__Request__: Update the lines below by replacing every instance of "Where should I click to" with "Where do I click to". Change nothing else.

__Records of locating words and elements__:
/---
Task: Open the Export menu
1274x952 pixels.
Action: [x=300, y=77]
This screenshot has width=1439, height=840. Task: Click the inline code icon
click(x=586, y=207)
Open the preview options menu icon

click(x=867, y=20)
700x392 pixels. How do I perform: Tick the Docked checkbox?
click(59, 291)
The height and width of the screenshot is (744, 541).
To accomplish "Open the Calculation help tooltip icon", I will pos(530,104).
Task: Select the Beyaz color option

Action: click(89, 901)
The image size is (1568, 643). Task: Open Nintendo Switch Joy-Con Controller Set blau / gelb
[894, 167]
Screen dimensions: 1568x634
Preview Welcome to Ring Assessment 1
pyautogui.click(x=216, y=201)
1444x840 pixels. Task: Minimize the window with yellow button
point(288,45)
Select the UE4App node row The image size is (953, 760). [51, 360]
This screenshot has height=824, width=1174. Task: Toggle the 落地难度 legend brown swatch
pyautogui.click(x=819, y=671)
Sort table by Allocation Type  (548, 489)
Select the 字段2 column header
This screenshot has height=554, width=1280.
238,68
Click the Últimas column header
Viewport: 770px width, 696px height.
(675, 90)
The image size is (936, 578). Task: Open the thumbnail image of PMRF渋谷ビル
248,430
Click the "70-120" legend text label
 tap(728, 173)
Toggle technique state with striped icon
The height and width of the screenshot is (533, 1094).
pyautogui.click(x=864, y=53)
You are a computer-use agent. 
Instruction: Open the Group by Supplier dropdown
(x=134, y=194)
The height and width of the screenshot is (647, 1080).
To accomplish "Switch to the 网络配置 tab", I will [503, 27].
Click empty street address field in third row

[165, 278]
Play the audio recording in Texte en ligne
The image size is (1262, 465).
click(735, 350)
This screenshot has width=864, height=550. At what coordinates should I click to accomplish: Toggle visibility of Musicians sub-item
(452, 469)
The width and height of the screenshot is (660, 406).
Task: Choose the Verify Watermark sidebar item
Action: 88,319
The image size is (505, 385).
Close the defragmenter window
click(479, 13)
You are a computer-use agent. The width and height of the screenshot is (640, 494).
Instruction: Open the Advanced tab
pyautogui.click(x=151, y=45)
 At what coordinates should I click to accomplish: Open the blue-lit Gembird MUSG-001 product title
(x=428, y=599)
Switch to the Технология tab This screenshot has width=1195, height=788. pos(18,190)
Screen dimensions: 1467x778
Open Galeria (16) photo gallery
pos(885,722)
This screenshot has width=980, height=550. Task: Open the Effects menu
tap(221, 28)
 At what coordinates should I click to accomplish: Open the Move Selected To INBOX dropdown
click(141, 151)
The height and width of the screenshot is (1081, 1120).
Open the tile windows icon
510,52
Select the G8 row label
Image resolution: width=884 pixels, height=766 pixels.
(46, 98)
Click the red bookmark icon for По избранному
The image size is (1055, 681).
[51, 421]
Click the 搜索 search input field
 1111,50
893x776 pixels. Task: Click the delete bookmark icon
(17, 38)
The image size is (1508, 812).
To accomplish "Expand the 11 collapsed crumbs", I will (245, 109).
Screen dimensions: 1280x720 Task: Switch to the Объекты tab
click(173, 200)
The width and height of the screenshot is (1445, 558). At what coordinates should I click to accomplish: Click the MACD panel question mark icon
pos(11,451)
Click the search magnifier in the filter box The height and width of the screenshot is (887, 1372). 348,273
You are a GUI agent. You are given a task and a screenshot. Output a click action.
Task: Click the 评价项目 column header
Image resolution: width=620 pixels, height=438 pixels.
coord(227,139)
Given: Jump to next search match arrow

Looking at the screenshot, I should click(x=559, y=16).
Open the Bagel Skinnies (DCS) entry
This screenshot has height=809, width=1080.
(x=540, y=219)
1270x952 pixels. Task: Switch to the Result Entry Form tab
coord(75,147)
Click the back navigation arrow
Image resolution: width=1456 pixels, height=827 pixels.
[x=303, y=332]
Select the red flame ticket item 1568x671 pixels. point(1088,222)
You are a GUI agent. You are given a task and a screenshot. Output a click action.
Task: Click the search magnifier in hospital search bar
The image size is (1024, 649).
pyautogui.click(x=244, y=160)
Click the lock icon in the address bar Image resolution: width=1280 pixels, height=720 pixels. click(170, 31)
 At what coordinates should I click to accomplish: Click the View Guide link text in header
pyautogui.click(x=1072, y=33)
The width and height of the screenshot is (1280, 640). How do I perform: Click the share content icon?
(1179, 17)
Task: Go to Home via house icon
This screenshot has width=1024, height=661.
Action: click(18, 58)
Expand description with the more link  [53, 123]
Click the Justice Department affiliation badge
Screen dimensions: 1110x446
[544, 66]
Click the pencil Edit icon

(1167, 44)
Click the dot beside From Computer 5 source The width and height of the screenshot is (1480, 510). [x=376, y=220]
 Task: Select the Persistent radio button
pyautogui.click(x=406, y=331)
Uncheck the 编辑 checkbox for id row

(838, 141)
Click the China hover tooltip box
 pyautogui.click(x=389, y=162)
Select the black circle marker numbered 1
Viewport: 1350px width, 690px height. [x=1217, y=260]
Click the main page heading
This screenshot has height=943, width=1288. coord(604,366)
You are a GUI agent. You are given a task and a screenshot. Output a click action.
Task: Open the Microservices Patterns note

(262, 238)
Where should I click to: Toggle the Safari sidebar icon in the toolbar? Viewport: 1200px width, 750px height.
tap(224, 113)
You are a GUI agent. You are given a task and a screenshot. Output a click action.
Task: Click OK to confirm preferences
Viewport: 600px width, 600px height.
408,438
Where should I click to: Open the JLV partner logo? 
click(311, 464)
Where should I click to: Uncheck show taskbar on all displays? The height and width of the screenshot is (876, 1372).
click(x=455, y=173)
\---
__Exercise answer__:
Task: Open the Export menu
1274x952 pixels.
Action: [x=300, y=77]
This screenshot has width=1439, height=840. Task: Click the inline code icon
click(x=586, y=207)
Open the preview options menu icon

click(x=867, y=20)
700x392 pixels. How do I perform: Tick the Docked checkbox?
click(59, 291)
The height and width of the screenshot is (744, 541).
To accomplish "Open the Calculation help tooltip icon", I will pos(530,104).
Task: Select the Beyaz color option

Action: click(89, 901)
The image size is (1568, 643). Task: Open Nintendo Switch Joy-Con Controller Set blau / gelb
[894, 167]
Screen dimensions: 1568x634
Preview Welcome to Ring Assessment 1
pyautogui.click(x=216, y=201)
1444x840 pixels. Task: Minimize the window with yellow button
point(288,45)
Select the UE4App node row The image size is (953, 760). [51, 360]
This screenshot has height=824, width=1174. Task: Toggle the 落地难度 legend brown swatch
pyautogui.click(x=819, y=671)
Sort table by Allocation Type  (548, 489)
Select the 字段2 column header
This screenshot has height=554, width=1280.
238,68
Click the Últimas column header
Viewport: 770px width, 696px height.
(675, 90)
The image size is (936, 578). Task: Open the thumbnail image of PMRF渋谷ビル
248,430
Click the "70-120" legend text label
 tap(728, 173)
Toggle technique state with striped icon
The height and width of the screenshot is (533, 1094).
pyautogui.click(x=864, y=53)
You are a computer-use agent. 
Instruction: Open the Group by Supplier dropdown
(x=134, y=194)
The height and width of the screenshot is (647, 1080).
To accomplish "Switch to the 网络配置 tab", I will [503, 27].
Click empty street address field in third row

[165, 278]
Play the audio recording in Texte en ligne
The image size is (1262, 465).
click(735, 350)
This screenshot has width=864, height=550. At what coordinates should I click to accomplish: Toggle visibility of Musicians sub-item
(452, 469)
The width and height of the screenshot is (660, 406).
Task: Choose the Verify Watermark sidebar item
Action: 88,319
The image size is (505, 385).
Close the defragmenter window
click(479, 13)
You are a computer-use agent. The width and height of the screenshot is (640, 494).
Instruction: Open the Advanced tab
pyautogui.click(x=151, y=45)
 At what coordinates should I click to accomplish: Open the blue-lit Gembird MUSG-001 product title
(x=428, y=599)
Switch to the Технология tab This screenshot has width=1195, height=788. pos(18,190)
Screen dimensions: 1467x778
Open Galeria (16) photo gallery
pos(885,722)
This screenshot has width=980, height=550. Task: Open the Effects menu
tap(221, 28)
 At what coordinates should I click to accomplish: Open the Move Selected To INBOX dropdown
click(141, 151)
The height and width of the screenshot is (1081, 1120).
Open the tile windows icon
510,52
Select the G8 row label
Image resolution: width=884 pixels, height=766 pixels.
(46, 98)
Click the red bookmark icon for По избранному
The image size is (1055, 681).
[51, 421]
Click the 搜索 search input field
 1111,50
893x776 pixels. Task: Click the delete bookmark icon
(17, 38)
The image size is (1508, 812).
To accomplish "Expand the 11 collapsed crumbs", I will (245, 109).
Screen dimensions: 1280x720 Task: Switch to the Объекты tab
click(173, 200)
The width and height of the screenshot is (1445, 558). At what coordinates should I click to accomplish: Click the MACD panel question mark icon
pos(11,451)
Click the search magnifier in the filter box The height and width of the screenshot is (887, 1372). 348,273
You are a GUI agent. You are given a task and a screenshot. Output a click action.
Task: Click the 评价项目 column header
Image resolution: width=620 pixels, height=438 pixels.
coord(227,139)
Given: Jump to next search match arrow

Looking at the screenshot, I should click(x=559, y=16).
Open the Bagel Skinnies (DCS) entry
This screenshot has height=809, width=1080.
(x=540, y=219)
1270x952 pixels. Task: Switch to the Result Entry Form tab
coord(75,147)
Click the back navigation arrow
Image resolution: width=1456 pixels, height=827 pixels.
[x=303, y=332]
Select the red flame ticket item 1568x671 pixels. point(1088,222)
You are a GUI agent. You are given a task and a screenshot. Output a click action.
Task: Click the search magnifier in hospital search bar
The image size is (1024, 649).
pyautogui.click(x=244, y=160)
Click the lock icon in the address bar Image resolution: width=1280 pixels, height=720 pixels. click(170, 31)
 At what coordinates should I click to accomplish: Click the View Guide link text in header
pyautogui.click(x=1072, y=33)
The width and height of the screenshot is (1280, 640). How do I perform: Click the share content icon?
(1179, 17)
Task: Go to Home via house icon
This screenshot has width=1024, height=661.
Action: click(18, 58)
Expand description with the more link  [53, 123]
Click the Justice Department affiliation badge
Screen dimensions: 1110x446
[544, 66]
Click the pencil Edit icon

(1167, 44)
Click the dot beside From Computer 5 source The width and height of the screenshot is (1480, 510). [x=376, y=220]
 Task: Select the Persistent radio button
pyautogui.click(x=406, y=331)
Uncheck the 编辑 checkbox for id row

(838, 141)
Click the China hover tooltip box
 pyautogui.click(x=389, y=162)
Select the black circle marker numbered 1
Viewport: 1350px width, 690px height. [x=1217, y=260]
Click the main page heading
This screenshot has height=943, width=1288. coord(604,366)
You are a GUI agent. You are given a task and a screenshot. Output a click action.
Task: Open the Microservices Patterns note

(262, 238)
Where do I click to: Toggle the Safari sidebar icon in the toolbar? Viewport: 1200px width, 750px height.
tap(224, 113)
You are a GUI agent. You are given a task and a screenshot. Output a click action.
Task: Click OK to confirm preferences
Viewport: 600px width, 600px height.
408,438
Where do I click to: Open the JLV partner logo? 
click(311, 464)
Where do I click to: Uncheck show taskbar on all displays? The height and width of the screenshot is (876, 1372).
click(x=455, y=173)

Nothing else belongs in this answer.